Es sei erstens möglich, dass an die Stelle des weggefallenen Erben ein Ersatzerbe tritt. Weiter sei denkbar, dass der Erbteil des weggefallenen Erben auf die verbliebenen Erben verteilt wird und bei deren Erbteilen eine so genannte Anwachsung erfolgt. Schließlich komme auch in Betracht, dass der Erbteil des weggefallenen Erben frei wird und nach den Grundsätzen der gesetzlichen Erbfolge weitergegeben wird.
Im zu entscheidenden Fall stimmte das OLG der Bewertung des Nachlassgerichts zu, dass eine Ersatzerbfolge nach dem Vorversterben der Schwester des Erblassers auf die Tochter der Schwester nicht in Frage kommt.
In Ermangelung einer Regelung im Testament des Erblassers für den Fall des vorzeitigen Wegfalls eines Erben, sei das Testament auszulegen und auf diesem Weg zu ermitteln, was der Erblasser für diesen Fall gewollt hätte.
Im Rahmen der Auslegung schloss das Beschwerdegericht zunächst aus, dass es dem Willen des Erblassers entsprochen hätte, dass der frei gewordene Erbteil nach den Grundsätzen der gesetzlichen Erbfolge vererbt wird.
Eine Anwachsung des frei gewordenen Erbteils bei den anderen Erben komme dann in Betracht, wenn der Erblasser in seinem Testament keine Ersatzerbenbestimmung vorgenommen habe und sich ein darauf gerichteter Wille des Erblassers auch nicht durch eine Auslegung des Testaments ergebe.
Die gesetzliche Auslegungsregel des § 2069 BGB, wonach bei vorzeitigem Wegfall eines Abkömmlings dessen Abkömmlinge als Ersatzerben in Frage kommen, könne, so das Gericht, im vorliegenden Fall weder direkt noch analog zur Anwendung kommen, da mit der vorverstorbenen Schwester gerade kein Abkömmling vor Eintritt des Erbfalls verstorben ist.
Entscheidendes Kriterium bei der Auslegung des Testaments für die Frage einer Ersatzerbschaft sei, ob der Erblasser dem weggefallenen Erben persönlich etwas zuwenden wollte (dann keine Ersatzerbschaft) oder ob er ihn als ersten seines Erbstammes begünstigen wollte (dann Ersatzerbschaft).

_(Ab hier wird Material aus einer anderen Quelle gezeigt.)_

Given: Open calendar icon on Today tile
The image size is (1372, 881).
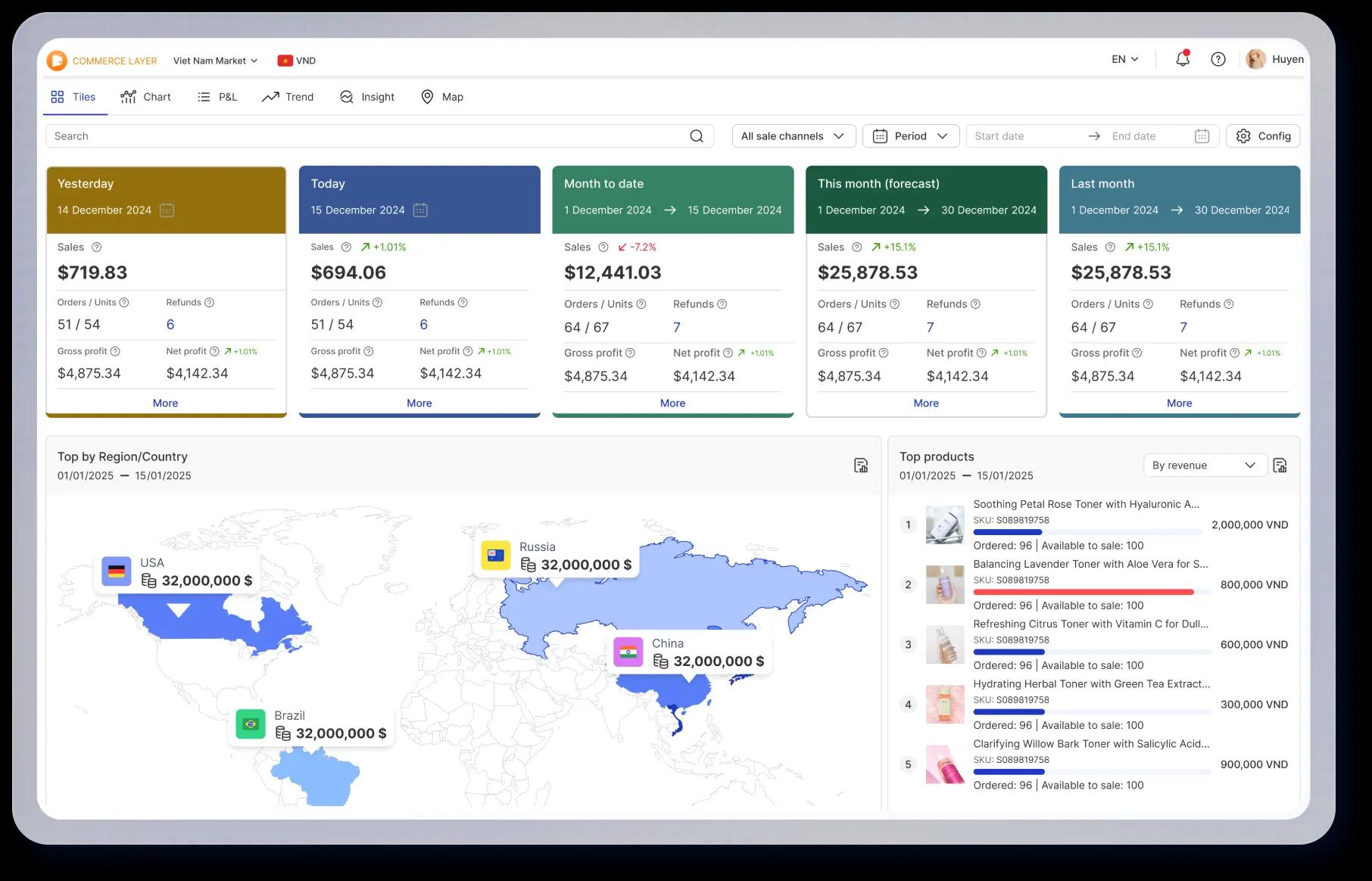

Der Erbscheinsantrag der Tochter wird abgelehnt
Alleine aus der Bezeichnung der weggefallenen Erbin in dem Testament als „meine Schwester“ schloss das OLG aber, dass es dem Erblasser vorrangig darum gegangen sei, der Schwester persönlich etwas zukommen zu lassen und nicht in ihrer Eigenschaft als Repräsentantin ihres Erbstammes.

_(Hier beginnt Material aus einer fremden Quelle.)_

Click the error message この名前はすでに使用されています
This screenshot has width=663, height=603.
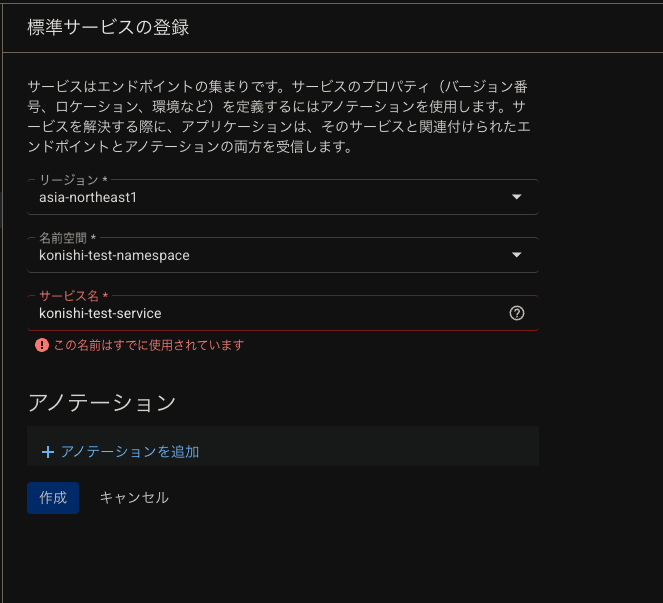(148, 345)
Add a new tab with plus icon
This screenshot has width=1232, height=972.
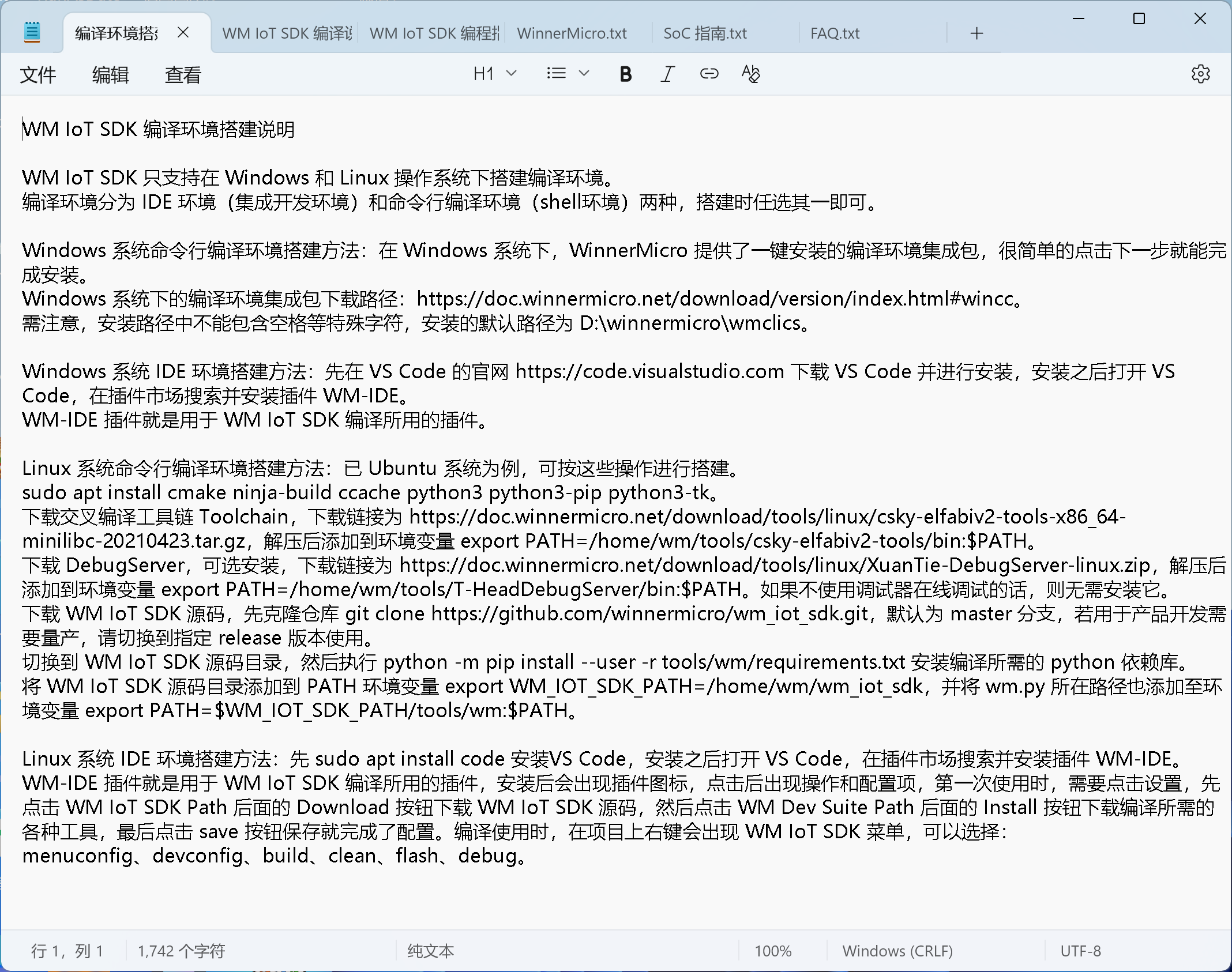[976, 33]
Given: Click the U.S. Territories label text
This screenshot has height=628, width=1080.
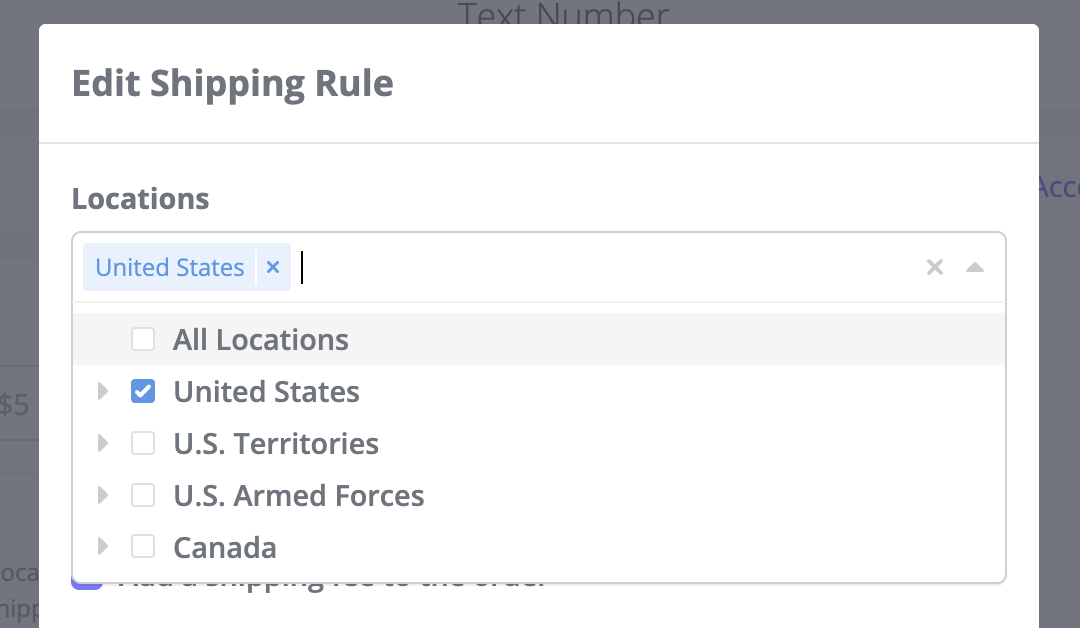Looking at the screenshot, I should [276, 443].
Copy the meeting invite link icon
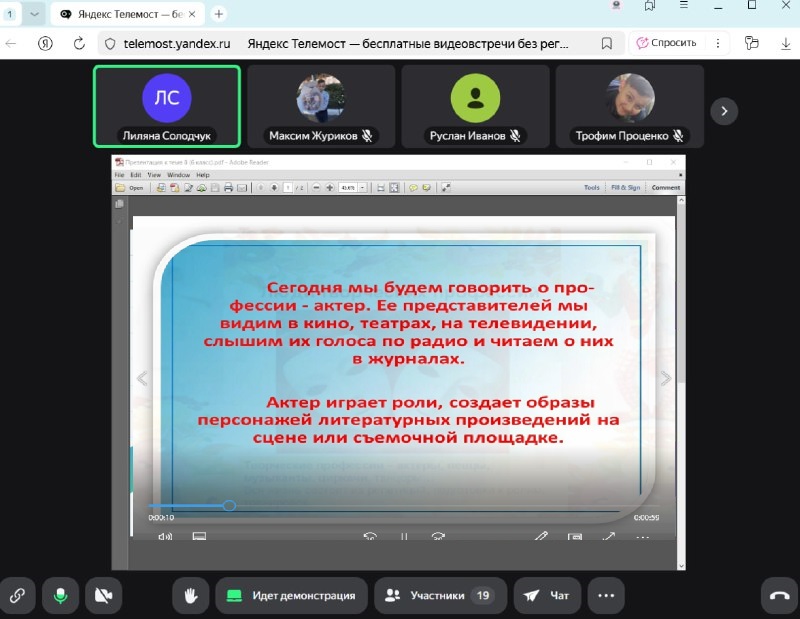The height and width of the screenshot is (619, 800). (x=17, y=595)
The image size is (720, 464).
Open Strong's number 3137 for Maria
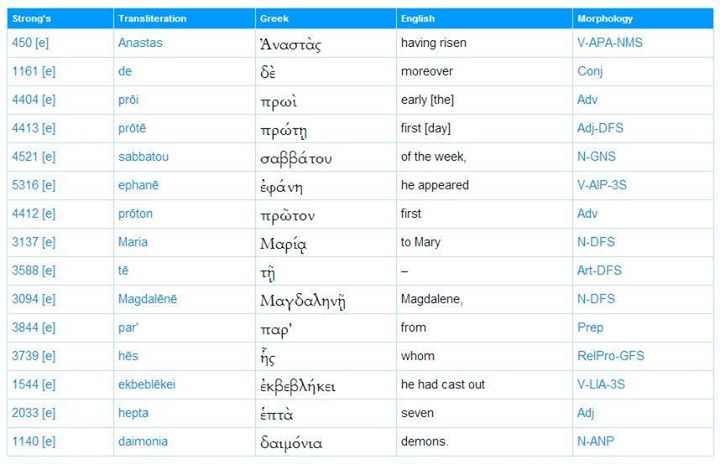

Die Tochter der vorverstorbenen Schwester war mithin keine Ersatzerbin und ihr Erbscheinsantrag aus diesem Grund zurückzuweisen.

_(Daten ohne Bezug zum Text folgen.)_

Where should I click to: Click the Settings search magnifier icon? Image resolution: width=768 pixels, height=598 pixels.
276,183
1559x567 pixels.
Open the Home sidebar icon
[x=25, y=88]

Ergänzend bemerkte das OLG, dass einiges dafür spricht, dass die nach § 2094 BGB durchzuführende Anwachsung des frei gewordenen Erbteils vorliegend ergibt, dass die Nichte seiner verstorbenen Frau und ihr Ehemann gemeinsam Erben zu ½ geworden seien und der andere hälftige Erbteil auf das Patenkind des Erblassers entfällt.